So he goes on and I'm going to open the floor in just a minute here so I don't go on forever about this film or this reading. But I'll come back and continue presenting. But basically the question he asks is if Deckard and Rachel copulate, is this really interspecial between totally different types of subjects, or is this hyper replication? Was it not always a form of replication? That being sex. So, and he has this part where he talks about, he brings in Levi Strauss, he says that Strauss has this concept of a new synthetic border.
He talks about Marx's noy producer in this capital, and these being forms of ways of thinking about this. And I think it's also important because I'm sure Latour will come up or Haraway and their various theories of nature cultures. One thing I noticed that is fundamentally different from the idea of nature cultures is that with Grant he's really talking about not just the synthesis of nature and culture as being both, but really the abolition of both categories, and no longer thinking in those categories at all. So yeah, if people remember that scene, if you want to reflect on it, or if you want
to just reflect on that portion of the essay, let's open it up a bit. And I think Mo wants to start it out. Yeah, I just wanted to talk generally about the film and then relate it to this discussion. To me, and I've seen this film in different time periods, like I saw it when it first came out, prior to my engagement with philosophy, I've seen it a few times in the beginning of my research on technology and then throughout my encounter with accelerationist thought and then just very recently I watched it again for the class.
And my understanding which is just kept more like reinforced in every viewing of the film is that what we're dealing here with is, like the subject of the film is not like an android or a robot at all. This film is about the conditions of being a human sometime in the late or mid or early 21st century. Even though, I don't know, there's a date in the beginning of a film, right? Let me sort of contextualize it. But what you're dealing with here are already, like I mean, already a form of humanity that is indistinguishable from technology.
And that's what the corporation has been able to successfully create. So these are, yeah, 2019, thank you. So these replicants are actually the human subjects of the 21st century.
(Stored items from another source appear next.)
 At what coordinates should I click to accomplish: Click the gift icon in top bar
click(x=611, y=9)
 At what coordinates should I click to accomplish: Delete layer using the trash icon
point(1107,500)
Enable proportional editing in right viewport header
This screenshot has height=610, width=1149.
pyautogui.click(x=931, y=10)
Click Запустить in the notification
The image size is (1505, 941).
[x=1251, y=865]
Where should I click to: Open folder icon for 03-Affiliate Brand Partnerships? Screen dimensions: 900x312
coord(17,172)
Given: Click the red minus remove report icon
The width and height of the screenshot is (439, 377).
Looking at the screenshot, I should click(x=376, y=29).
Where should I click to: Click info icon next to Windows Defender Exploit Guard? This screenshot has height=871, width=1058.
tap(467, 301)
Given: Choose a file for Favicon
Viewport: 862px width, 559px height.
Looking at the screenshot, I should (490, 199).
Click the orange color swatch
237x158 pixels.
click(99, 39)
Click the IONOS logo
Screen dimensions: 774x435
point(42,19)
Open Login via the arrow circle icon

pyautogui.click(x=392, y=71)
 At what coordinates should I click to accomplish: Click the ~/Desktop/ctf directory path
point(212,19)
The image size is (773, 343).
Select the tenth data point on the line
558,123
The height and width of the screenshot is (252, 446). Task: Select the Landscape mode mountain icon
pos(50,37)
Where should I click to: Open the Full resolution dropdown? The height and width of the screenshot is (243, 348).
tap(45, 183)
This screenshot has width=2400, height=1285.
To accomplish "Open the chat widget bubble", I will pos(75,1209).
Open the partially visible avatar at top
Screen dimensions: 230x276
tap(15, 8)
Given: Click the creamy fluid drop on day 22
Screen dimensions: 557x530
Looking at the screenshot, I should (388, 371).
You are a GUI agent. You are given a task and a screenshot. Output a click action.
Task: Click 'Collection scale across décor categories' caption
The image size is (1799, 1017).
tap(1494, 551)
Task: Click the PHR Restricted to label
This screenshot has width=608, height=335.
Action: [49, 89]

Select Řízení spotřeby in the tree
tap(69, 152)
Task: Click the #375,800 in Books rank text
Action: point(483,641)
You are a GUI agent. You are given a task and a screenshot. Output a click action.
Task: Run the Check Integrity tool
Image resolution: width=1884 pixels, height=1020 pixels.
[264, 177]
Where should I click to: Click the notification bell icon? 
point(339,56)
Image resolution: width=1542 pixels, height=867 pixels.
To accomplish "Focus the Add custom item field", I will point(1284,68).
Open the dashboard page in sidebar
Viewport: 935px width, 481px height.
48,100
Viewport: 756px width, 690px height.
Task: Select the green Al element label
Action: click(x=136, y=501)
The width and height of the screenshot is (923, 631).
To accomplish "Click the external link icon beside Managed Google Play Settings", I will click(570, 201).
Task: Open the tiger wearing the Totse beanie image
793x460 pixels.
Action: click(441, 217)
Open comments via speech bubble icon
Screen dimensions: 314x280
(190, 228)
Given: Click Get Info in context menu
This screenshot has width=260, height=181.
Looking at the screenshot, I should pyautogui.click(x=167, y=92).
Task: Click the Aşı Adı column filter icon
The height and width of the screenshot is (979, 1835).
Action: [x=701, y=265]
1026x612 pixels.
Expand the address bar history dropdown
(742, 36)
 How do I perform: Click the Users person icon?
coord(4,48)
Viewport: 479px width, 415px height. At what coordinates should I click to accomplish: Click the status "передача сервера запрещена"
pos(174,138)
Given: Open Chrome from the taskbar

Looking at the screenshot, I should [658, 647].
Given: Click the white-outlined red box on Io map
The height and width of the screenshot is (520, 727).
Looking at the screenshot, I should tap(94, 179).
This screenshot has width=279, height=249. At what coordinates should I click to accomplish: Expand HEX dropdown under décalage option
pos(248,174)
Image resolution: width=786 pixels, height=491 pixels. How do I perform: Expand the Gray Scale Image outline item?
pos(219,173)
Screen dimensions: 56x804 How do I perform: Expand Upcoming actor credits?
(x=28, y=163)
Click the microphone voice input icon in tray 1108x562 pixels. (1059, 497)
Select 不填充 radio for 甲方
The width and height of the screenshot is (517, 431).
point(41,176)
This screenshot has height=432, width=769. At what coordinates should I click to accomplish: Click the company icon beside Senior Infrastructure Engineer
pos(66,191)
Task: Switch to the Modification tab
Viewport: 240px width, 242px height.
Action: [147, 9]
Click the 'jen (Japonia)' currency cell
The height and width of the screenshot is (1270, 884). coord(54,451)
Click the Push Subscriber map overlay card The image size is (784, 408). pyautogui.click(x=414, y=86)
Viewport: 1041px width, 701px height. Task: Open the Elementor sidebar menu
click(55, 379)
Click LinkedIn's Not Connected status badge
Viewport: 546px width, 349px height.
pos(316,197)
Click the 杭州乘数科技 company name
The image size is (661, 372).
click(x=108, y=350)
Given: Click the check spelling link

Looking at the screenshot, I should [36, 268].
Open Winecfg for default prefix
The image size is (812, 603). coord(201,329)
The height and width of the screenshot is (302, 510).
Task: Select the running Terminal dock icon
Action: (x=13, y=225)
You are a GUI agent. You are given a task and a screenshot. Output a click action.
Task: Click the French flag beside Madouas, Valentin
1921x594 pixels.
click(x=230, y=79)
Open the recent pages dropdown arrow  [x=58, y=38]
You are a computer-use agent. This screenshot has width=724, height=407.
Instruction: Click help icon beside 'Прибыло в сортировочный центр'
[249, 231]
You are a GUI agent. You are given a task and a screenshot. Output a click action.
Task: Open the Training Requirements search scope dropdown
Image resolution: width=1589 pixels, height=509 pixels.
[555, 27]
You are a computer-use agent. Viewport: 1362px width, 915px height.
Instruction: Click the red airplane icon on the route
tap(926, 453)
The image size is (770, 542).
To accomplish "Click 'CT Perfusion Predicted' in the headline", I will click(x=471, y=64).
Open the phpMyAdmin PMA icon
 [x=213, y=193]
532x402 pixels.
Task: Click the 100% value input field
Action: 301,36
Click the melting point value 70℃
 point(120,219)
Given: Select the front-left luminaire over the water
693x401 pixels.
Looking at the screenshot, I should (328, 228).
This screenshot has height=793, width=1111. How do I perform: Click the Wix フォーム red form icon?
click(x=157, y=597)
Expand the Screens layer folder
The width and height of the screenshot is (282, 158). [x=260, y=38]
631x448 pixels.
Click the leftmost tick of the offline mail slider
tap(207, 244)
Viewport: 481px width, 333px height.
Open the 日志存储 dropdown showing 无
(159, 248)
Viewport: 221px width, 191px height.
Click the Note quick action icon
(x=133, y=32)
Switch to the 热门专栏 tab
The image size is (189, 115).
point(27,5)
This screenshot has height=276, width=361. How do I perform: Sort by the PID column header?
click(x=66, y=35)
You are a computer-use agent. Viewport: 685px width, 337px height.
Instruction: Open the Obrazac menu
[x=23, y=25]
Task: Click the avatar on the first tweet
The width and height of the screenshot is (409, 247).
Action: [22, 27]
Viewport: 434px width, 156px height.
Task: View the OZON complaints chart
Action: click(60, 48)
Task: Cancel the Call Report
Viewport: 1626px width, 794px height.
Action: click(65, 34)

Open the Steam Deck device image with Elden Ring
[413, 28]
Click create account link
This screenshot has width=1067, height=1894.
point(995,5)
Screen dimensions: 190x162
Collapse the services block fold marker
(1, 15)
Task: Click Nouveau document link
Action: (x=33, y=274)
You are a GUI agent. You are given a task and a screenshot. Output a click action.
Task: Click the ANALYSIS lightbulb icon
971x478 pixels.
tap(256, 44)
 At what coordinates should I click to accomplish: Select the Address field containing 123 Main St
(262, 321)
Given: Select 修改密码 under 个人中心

And in a way, Harrison Ford is sort of like, or like the state apparatus, is sort of like the past trying to haunt the future, trying to sort of like preserve, preserve, use whatever use whatever is possible use whatever lack of real technological progress exists to clamp down on history clamp down on
this creature moving forward which means using the fact that they don't live long and that's how at the end of the movie it becomes such a like Harrison Ford is rescued by the fact that this guy is going to die and he basically realizes it's sort of like organic finitude. And then he sort of like forgives him. So I never saw the film as a sort of commentary on anything but the new human. And so I think I'm kind of like on the Ian Hamilton Grant side on this. And as much as I agree with Jason and with a few notes posted here by Jose about the open-mindedness of Marx,
I think some of those Marxist bifurcations really are at the heart of what separates left accelerationism from the old left, the 20th century left. One of them being here, the bifurcation between dead labor and non-dead labor. Yes, that is definitely a major difference and then also the way that alienation is positive as a positive thing and various things like that. So yeah, that's really great. Who else would like to intervene? Anybody in the room?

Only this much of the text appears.